Distinction from Conventional Handling

A conventional inference pipeline confronted with an input it cannot fully evaluate has two common responses: abort the call as an error, or proceed by substituting a default, a prior, or a learned imputation. The abort discards partial work that could have been usefully completed in part. The silent substitution discards the fact that the substitution occurred, so a downstream consumer reasons about the result as if the missing information had been present. Partial state handling provides structured alternatives to both. Decomposition completes the part of the work that is admissible. Deferral carries the absence forward as a recorded, possibly resolvable condition. Safe non-execution stops while still returning the admitted content and a structured account of why it stopped.

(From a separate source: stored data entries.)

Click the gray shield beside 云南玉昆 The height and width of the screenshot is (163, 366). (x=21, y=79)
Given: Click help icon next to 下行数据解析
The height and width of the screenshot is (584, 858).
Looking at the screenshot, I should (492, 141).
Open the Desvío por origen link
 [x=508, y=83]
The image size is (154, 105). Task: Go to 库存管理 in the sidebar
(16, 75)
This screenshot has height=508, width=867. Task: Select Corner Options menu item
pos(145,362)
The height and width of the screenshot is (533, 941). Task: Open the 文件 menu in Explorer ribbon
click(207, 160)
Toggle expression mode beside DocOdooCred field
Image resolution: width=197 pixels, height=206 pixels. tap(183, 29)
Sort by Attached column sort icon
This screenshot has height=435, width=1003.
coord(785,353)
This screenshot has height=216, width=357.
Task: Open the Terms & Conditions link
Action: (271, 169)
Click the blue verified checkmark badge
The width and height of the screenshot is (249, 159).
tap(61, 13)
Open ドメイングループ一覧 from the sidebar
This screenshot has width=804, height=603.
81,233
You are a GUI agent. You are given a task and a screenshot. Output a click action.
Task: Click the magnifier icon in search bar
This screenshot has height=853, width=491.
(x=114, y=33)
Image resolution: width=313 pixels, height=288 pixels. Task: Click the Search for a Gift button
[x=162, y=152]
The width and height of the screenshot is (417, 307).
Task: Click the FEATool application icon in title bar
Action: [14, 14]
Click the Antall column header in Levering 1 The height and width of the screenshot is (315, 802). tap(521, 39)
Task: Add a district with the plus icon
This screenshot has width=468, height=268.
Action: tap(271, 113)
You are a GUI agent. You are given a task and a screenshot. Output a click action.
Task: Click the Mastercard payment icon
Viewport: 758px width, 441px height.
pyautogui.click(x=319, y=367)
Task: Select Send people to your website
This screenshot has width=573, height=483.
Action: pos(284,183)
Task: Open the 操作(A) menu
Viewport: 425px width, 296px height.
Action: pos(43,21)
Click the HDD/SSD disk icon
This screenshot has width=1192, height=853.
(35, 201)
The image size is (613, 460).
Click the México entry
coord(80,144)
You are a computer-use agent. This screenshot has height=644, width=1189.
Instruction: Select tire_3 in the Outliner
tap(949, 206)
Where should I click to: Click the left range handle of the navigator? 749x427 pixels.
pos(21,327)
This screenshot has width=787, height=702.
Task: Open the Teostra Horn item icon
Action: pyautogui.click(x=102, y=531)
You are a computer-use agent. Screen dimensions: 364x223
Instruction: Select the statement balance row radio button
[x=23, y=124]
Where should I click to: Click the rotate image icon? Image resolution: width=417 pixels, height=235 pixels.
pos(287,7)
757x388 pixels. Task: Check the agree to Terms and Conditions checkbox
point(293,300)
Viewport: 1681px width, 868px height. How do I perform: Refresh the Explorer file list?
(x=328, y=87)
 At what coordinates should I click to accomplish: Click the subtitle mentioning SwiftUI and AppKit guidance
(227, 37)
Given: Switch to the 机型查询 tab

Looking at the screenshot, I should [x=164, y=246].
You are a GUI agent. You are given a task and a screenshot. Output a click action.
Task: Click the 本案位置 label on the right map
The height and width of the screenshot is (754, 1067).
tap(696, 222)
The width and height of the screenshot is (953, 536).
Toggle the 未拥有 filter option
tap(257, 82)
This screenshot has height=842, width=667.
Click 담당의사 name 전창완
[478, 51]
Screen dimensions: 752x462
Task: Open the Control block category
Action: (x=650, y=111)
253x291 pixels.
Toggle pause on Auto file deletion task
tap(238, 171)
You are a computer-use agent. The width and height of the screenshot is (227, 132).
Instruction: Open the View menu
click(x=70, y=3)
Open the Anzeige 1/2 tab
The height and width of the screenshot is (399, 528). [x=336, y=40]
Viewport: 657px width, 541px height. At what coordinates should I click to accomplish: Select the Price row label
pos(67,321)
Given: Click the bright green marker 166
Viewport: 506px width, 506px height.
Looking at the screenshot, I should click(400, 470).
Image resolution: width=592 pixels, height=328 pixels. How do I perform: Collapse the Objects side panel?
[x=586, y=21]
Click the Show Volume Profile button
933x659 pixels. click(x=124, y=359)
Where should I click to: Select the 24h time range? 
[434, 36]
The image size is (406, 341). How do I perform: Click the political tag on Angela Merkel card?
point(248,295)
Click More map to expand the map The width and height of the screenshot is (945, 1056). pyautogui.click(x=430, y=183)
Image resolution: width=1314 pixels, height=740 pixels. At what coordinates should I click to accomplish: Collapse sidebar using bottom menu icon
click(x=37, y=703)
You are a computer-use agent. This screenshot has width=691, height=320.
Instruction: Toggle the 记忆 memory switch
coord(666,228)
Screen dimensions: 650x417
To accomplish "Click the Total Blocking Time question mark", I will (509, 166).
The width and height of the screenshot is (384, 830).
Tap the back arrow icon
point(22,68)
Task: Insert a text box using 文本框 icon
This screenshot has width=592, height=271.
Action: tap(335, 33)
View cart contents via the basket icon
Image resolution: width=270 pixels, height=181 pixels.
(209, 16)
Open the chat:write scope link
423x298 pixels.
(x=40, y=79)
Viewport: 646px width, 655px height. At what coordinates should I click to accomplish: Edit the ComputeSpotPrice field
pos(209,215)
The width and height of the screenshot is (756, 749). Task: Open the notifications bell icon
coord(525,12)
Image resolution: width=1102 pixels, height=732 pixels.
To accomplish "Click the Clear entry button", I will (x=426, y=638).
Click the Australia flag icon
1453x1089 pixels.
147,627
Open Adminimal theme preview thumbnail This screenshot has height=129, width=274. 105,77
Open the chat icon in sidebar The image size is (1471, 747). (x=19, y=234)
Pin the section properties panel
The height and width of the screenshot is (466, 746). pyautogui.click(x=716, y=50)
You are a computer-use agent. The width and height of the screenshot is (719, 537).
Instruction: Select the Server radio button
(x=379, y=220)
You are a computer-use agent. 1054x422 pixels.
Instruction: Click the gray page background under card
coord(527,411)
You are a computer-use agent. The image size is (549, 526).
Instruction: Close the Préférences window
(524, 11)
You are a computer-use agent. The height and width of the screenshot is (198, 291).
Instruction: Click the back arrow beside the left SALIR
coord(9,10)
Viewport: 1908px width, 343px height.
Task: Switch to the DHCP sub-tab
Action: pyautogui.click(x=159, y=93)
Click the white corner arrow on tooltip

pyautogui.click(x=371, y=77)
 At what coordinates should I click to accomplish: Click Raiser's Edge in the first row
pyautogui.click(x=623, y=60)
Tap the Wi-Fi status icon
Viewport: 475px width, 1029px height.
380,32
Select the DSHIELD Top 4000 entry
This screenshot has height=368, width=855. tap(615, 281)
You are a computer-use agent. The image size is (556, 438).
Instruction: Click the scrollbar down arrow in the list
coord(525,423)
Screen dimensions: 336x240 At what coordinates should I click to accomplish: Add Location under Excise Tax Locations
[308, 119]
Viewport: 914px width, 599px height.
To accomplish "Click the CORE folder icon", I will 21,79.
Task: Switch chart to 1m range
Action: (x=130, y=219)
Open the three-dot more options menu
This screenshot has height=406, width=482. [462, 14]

The governing principle is that an absence or an unresolved dependency is preserved as explicit, recorded state rather than absorbed into the output. This is what distinguishes the substrate from a system that merely declines to answer and from a system that answers regardless: here the partial result and the reason for its partiality are both first-class, recorded artifacts.

Disclosure Scope

Partial state handling, comprising the decomposition of coarse-grained mutations into finer-grained sub-mutations under a policy-bounded maximum decomposition depth, the deferral of mutations whose admissibility depends on information not yet present in the semantic state object and not obtainable through anchor resolution by recording them in a pending evaluation queue annotated with the specific information deficiency, and safe non-execution that terminates inference while producing a partial output of admitted semantic content together with a structured termination report and a complete lineage record, is disclosed in the cognition filing (U.S. Application No. 19/647,395 and its international counterpart) at Section 8.12. This article describes that disclosed mechanism. The scope extends to its reachability from the admissibility gate's admit, reject, or decompose outcomes, from entropy-bounded non-executability, and from unresolvable or ambiguous anchor resolution, and to the recording of every such outcome in the semantic lineage, including deferred mutations reported as unresolved when inference concludes without resolving them.